Traitement Médicamenteux et Procédure Sécuritaires du Zona Herpétique pendant la Grossesse : Étude de Cas

Le zona herpétique (ZH), communément appelé zona, est une infection virale causée par la réactivation du virus varicelle-zona (VZV), responsable également de la varicelle. Bien que le ZH soit généralement une affection autolimitée, sa survenue pendant la grossesse présente des défis particuliers en raison des risques potentiels pour la mère et le fœtus. Cette étude de cas décrit la prise en charge réussie d’un ZH chez une femme enceinte via une combinaison de médicaments oraux et de blocs nerveux, soulignant l’innocuité et l’efficacité de cette approche.

Introduction

Le zona résulte de la réactivation du VZV, latent dans les ganglions sensitifs après une infection primaire par la varicelle. Cette réactivation est souvent déclenchée par le stress, l’immunosuppression ou le vieillissement. Chez les femmes enceintes, les modifications physiologiques et l’immunomodulation liées à la grossesse augmentent le risque de réactivation du VZV. Bien que le ZH maternel n’augmente pas significativement la mortalité fœtale ni le risque de syndrome de varicelle congénitale, il peut provoquer des complications maternelles sévères, notamment des douleurs neuropathiques et une névralgie post-zostérienne (NPZ).

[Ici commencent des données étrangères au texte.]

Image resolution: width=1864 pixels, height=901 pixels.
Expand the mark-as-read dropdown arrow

La prise en charge du ZH pendant la grossesse nécessite une évaluation rigoureuse de l’innocuité des traitements. Les antiviraux tels que l’acyclovir et le valacyclovir sont utilisés pour réduire la durée et la gravité des symptômes. Toutefois, leur emploi pendant la grossesse reste prudent en raison des données limitées. La gestion de la douleur est également complexifiée par la nécessité d’éviter les analgésiques tératogènes. Le paracétamol, seul analgésique oral de catégorie B, peut s’avérer insuffisant pour les douleurs intenses.

Présentation du Cas

Une femme de 34 ans, à sa 22ᵉ semaine de grossesse, a consulté pour des douleurs lombaires et une éruption cutanée apparues 5 jours auparavant. L’examen a révélé des lésions papulovésiculeuses érythémateuses dans le dermatome thoracique droit T6-T7, avec une douleur évaluée à 4 sur l’échelle numérique (EN).

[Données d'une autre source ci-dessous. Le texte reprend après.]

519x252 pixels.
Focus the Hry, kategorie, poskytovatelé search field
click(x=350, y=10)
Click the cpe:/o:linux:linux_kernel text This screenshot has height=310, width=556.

Diagnostic et Traitement Initial

Le diagnostic de ZH a été posé. Le traitement a associé des médicaments oraux et des blocs nerveux. Un bloc paravertébral thoracique droit T6 (10 mL de lidocaïne 0,4%) et des blocs intercostaux droits T5-T7 (5 mL par niveau) ont été réalisés sous guidage échographique. Du valacyclovir (1 g) et du paracétamol (300 mg, PRN) ont été prescrits.

Suivi et Traitement Ultérieur

À 7 jours, la douleur était réduite (EN 1-2), avec des pics à EN 4 traités par paracétamol. Les blocs nerveux ont été répétés, et le valacyclovir (1 g × 3/j) a été prolongé sur 7 jours. À 12 jours, la patiente était asymptomatique. Quatre mois plus tard, elle a accouché d’un enfant en bonne santé, sans séquelles douloureuses.

Discussion

La gestion du ZH pendant la grossesse doit concilier efficacité thérapeutique et sécurité fœto-maternelle. Les antiviraux (catégorie B) sont considérés sûrs, bien que les études cliniques robustes manquent. Le paracétamol (catégorie B) reste l’analgésique de choix, mais son efficacité contre les douleurs neuropathiques sévères est limitée.

Les blocs nerveux sous échographie, utilisant des anesthésiques locaux de catégorie B (lidocaïne 0,4%), offrent une alternative sécuritaire et efficace. Dans ce cas, l’absence de corticoïdes (catégorie C) a minimisé les risques fœtaux.

Conclusion

Cette étude illustre l’intérêt d’une approche combinant valacyclovir, paracétamol et blocs nerveux pour la prise en charge du ZH en contexte obstétrical. L’innocuité et l’efficacité observées en font une stratégie prometteuse. Des études prospectives à grande échelle sont nécessaires pour confirmer ces résultats.